The day I realized I got excited about getting a new major appliance (refrigerator, washer, dryer etc…). “Kids” don’t get excited about appliances.
What, I’m an adult?
I still get that feeling from time to time. I’ve been married 4.5 years, have a kid on the way, and I’m a homeowner.
I do have to say that probably buying my house was the real wake-up. I’ve felt like an adult in general since leaving college and working full time while supporting all aspects of my life, but I didn’t feel really adult like until I bought my house.
For me, realizing I had become a ‘grown up’ was when I was bummed out because I would not be able to attend a local city sponsored seminar on how get the most out of my new compost bin.
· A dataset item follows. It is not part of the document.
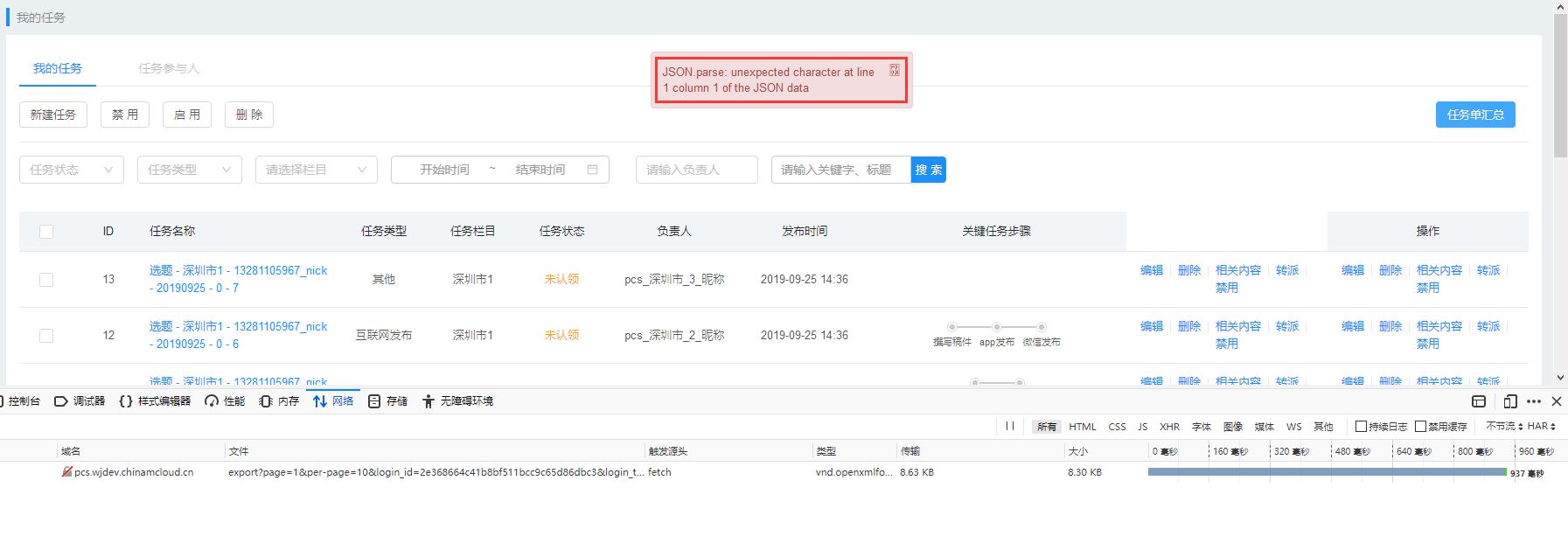The image size is (1568, 557).
Task: Check the checkbox for task ID 13
Action: [x=46, y=280]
That, and the fact that I have the vacuum cleaner bag model memorized and can easily pick new ones up when out grocery shopping.
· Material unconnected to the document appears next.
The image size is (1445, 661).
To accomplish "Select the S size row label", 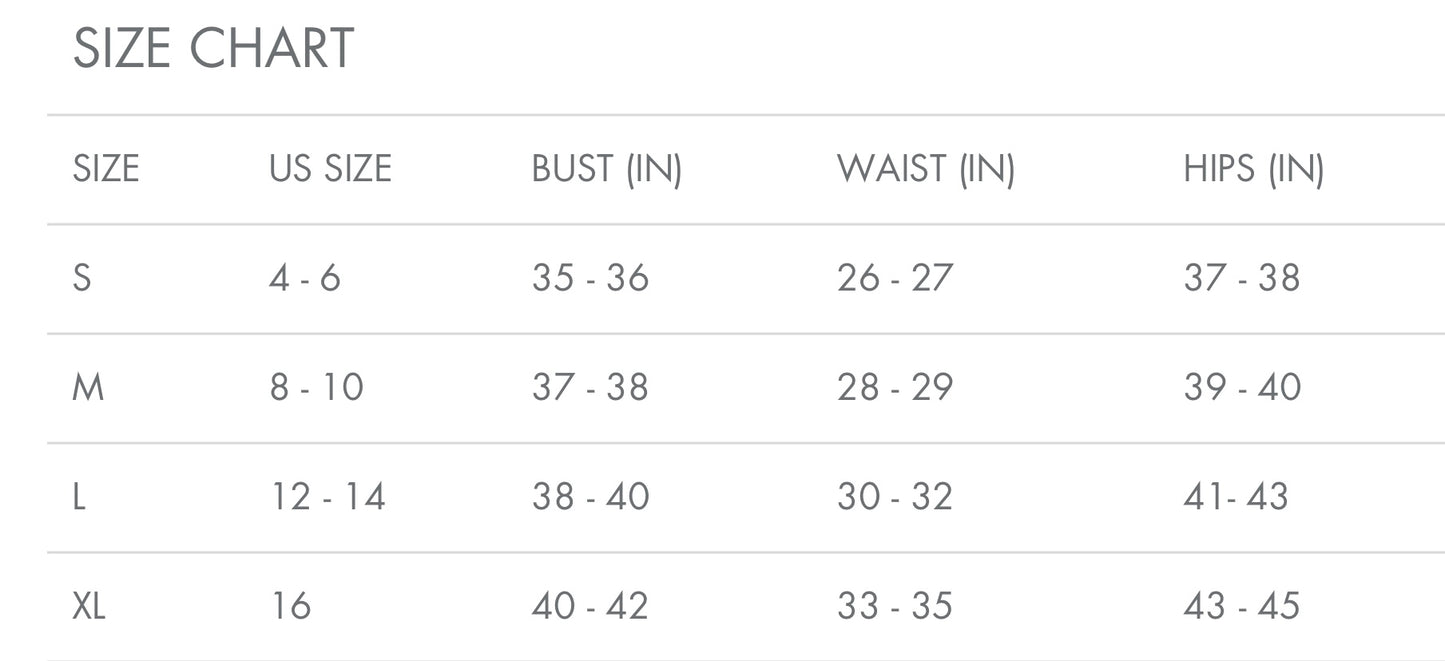I will pyautogui.click(x=82, y=278).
Strangely, parenting my mother at age 10 and then getting kicked out of the house to live on my own at age 16 did little to make me feel very grown up at all.
Most of the time, though, I still feel quite young and am not sure I am entirely grown up at age 43.
Interesting responses from everyone- great read. Thanks.
I’m pretty grey around the edges and still wonder what I’ll do when I’m a grown-up. One thing that really brought home that time was passing, though, was when my last blood relative (my sister) died.
When I learned to face down my insecurities. I was about 25. The moment you learn why you have to get all emotional about other people’s choices in life, you learn that you have some insecurities in yourself that you need to hash out.
If you face down all of your own fears and insecurities, you not only grow up and mature instantly…you also begin to all of a sudden see lots of people whom you thought were adults with brand new eyes. Some of them all of a sudden appear as insolent, fat spoiled toddlers, flopped on the ground, shouting and crying in immature frustration and rage. And you feel a bit embarrassed for them.
I was such a hot-tempered, insecure, immature brat as a child, that I really regret that my dad died before I ever really got to show him that I understand what he was trying to teach me all along.
When I broke my hip, and later started having arthritis and walking with a cane.
I’m 20 and this happened 2 years ago, hahaha.
I’m pretty much financially independent and I work 2 jobs, I do all the housework in my apartment, and I mother my 24-year-old boyfriend, but I’m still an undergrad and still work for pennies above minimum wage and still can’t drive (due to the car crash and loss of all driving skills that went with breaking my hip). I’m not sure where I fall because I have all the adult crap and my bosses and family still treat me like a kid.